▶ **EXERCISE AIM**: Continue the discussion below about Posner and the trans fat ban, starting right after its last sentence.

This follows the very subjective reasoning that the average consumer is capable of understanding price differences in one commodity, but says Posner, they probably wouldn’t be able to understand the whole trans fat issue.

In a nutshell, we see the inherent problems in trying to plan a society, for whatever reasons. One man or group of people making broad and subjective assumptions about the rest of the population.

12 Ray G December 30, 2006 at 1:53 am

“Ah, OK Ray. But I have seen people seriously argue the equivalent of that.”

I thought the Crisco in the trunk line would have given it away. And I don’t think Crisco is even considered a transfat anyway, but I couldn’t think of an actual name brand source of trans fat.

The bottom line is still the govt making a decision for me (in principle since I don’t live in NY) that really isn’t theirs to make.

My main argument against most libertarian proposals is precisely the existing paternalism in our present soceity. We would essentially be setting the legalized thing, call it X, in a place of certain failure.

Once the externalities of others’ reckless behavior was realized, the “nannies” would have a great argument for saying why X was illegal all along. Whereas if we fix the system first, and then begin to loosen the govt controls on our individual liberty, we will be walking down the hill to get all of the cows, instead of running down to get just one (to cite the old joke about the young bull and the old bull).

Posner still claims he has a libertarian, Millsian position in this because of the externalities that trans fat related heart disease transfers to the taxpayer. But he is coming at it from the wrong direction.

Not legalizing X for the aforementioned reasons is simply being prudent, i.e. in the long run, X is still made legal. But Posner’s argument is to make illegal practices that are currently lawful, or were. This moves in the opposite direction of a freer, Millsian model, by basically giving in to the existing paternalism of our current system, and thus allowing that paternalism to shape future decisions about liberty.

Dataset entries
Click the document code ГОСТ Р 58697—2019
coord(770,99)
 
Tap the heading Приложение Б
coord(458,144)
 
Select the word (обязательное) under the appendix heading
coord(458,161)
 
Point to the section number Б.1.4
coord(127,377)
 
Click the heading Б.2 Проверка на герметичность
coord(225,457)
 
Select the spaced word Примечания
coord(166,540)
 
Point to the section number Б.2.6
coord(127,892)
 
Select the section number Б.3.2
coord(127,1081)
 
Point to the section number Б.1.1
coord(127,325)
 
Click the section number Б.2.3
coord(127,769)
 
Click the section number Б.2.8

==

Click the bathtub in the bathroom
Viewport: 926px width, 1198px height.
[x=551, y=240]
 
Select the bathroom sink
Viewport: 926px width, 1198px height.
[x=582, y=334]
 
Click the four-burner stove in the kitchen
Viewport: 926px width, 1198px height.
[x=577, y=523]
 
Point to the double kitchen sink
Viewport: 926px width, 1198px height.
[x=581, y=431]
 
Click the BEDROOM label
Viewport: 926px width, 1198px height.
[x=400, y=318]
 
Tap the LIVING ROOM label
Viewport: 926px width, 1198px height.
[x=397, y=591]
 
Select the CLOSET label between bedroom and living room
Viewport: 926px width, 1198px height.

* * *

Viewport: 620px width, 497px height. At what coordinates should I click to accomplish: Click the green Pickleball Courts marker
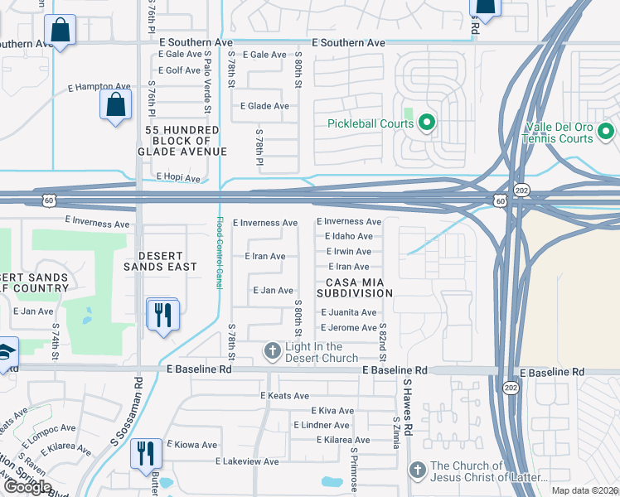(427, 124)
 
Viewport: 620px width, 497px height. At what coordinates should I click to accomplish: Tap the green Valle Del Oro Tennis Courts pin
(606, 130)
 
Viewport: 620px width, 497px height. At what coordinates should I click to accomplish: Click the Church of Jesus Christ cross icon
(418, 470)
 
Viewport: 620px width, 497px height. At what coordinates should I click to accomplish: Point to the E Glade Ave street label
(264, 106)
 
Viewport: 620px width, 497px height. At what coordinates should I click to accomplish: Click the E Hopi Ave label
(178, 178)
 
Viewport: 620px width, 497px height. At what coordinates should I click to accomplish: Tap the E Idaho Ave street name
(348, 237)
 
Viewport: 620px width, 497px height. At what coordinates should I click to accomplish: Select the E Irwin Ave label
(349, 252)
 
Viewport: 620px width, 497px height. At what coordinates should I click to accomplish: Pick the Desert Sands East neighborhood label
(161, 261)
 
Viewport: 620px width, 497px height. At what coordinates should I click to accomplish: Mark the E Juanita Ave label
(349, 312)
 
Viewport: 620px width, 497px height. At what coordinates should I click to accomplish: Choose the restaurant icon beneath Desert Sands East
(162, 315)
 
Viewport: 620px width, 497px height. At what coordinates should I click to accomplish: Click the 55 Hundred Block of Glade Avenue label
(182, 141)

▶ **SOLVED PROBLEM**:
13 kebMo December 30, 2006 at 1:40 pm

A few bones of contention:

I believe that most people are ignorant to the health hazards of trans-fats. Couple this with the fact that these cooking oils are more cost effective for the food producers and the likelihood of the market stepping in to fill the void for trans-fat free restaurant food is pretty much nil. Furthermore, even a trans-fat wary individual has a near impossible time steering clear of the substance in a restaurant setting as it’s not listed on menus or ingredient lists.

These health hazards effect a cumulative cost not only on each individual consumer, but eventually imparts an external cost on society as a whole (early mortality/morbidity, diminished productive capacity of the individual, increased health care costs).

Is it paternalism to discourage drunk driving? What’s the cost measure of pleasure that the would-be intoxicated drivers are missing out on? Does that constitute anti-libertarianism?

$0.35 of pleasure per serving? I find that difficult to believe. However, if the cumulative depravation cost is too great for society to bear, how about removing the trans-fats from the food as served and those that are willing to bear the cost trade-off can purchase spray-on packets of trans-fats to add to their fries etc, complete with a warning form the surgeon general?

14 Ronald Brak December 31, 2006 at 4:02 am

If I understand correctly the difference between a trans fat and an otherwise identical non trans fat is that trans fat molecule lacks a kink and is straigher. Is it even possible for a human to taste whether or not molecules have kinks in them or am I missing something here?

15 Battlepanda December 31, 2006 at 11:00 pm

Relax, Ray G. You can still get your Crisco. Here, stuff your face on this, zero grams of trans fat, baby. As for lard, that contains saturated fats, not trans fats. If you’re the proponent of people getting their own information and making their own decision, maybe you would make a more convincing case if you got your fats straight 🙂

Anyhow, agreed matt who calls bullshit on Becker’s “quick cost benefit analysis” in his head. If economists what economics to be taken seriously as a science, they should know that pulling numbers out of thin air is not a valid basis to begin your analysis.

16 Ronald Brak January 1, 2007 at 12:32 am

Thanks tom S. very interesting.

17 kcin January 2, 2007 at 5:10 am

Even if we got sick more often we wouldn’t be unhappier, after we had adjusted to the new higher expected level of sickness.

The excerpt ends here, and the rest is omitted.